Towards Unified Multimodal Interleaved Generation via Group Relative Policy Optimization
AI 摘要
提出了一种基于强化学习的后训练策略,提升统一视觉语言模型的多模态交错生成能力。
主要贡献
- 提出了一种基于强化学习的后训练策略,无需大规模多模态交错数据集。
- 提出了统一的策略优化框架,扩展了Group Relative Policy Optimization (GRPO)到多模态设置。
- 设计了混合奖励机制,包含文本相关性、视觉-文本对齐和结构保真度,以及过程层面的奖励。
方法论
使用混合数据集进行预热,然后通过扩展的GRPO框架,利用混合奖励和过程奖励进行强化学习优化。
原文摘要
Unified vision-language models have made significant progress in multimodal understanding and generation, yet they largely fall short in producing multimodal interleaved outputs, which is a crucial capability for tasks like visual storytelling and step-by-step visual reasoning. In this work, we propose a reinforcement learning-based post-training strategy to unlock this capability in existing unified models, without relying on large-scale multimodal interleaved datasets. We begin with a warm-up stage using a hybrid dataset comprising curated interleaved sequences and limited data for multimodal understanding and text-to-image generation, which exposes the model to interleaved generation patterns while preserving its pretrained capabilities. To further refine interleaved generation, we propose a unified policy optimization framework that extends Group Relative Policy Optimization (GRPO) to the multimodal setting.
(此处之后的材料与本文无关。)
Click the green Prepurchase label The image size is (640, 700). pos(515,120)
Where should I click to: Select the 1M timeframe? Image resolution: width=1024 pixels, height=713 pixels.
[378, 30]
Our approach jointly models text and image generation within a single decoding trajectory and optimizes it with our novel hybrid rewards covering textual relevance, visual-text alignment, and structural fidelity. Additionally, we incorporate process-level rewards to provide step-wise guidance, enhancing training efficiency in complex multimodal tasks. Experiments on MMIE and InterleavedBench demonstrate that our approach significantly enhances the quality and coherence of multimodal interleaved generation.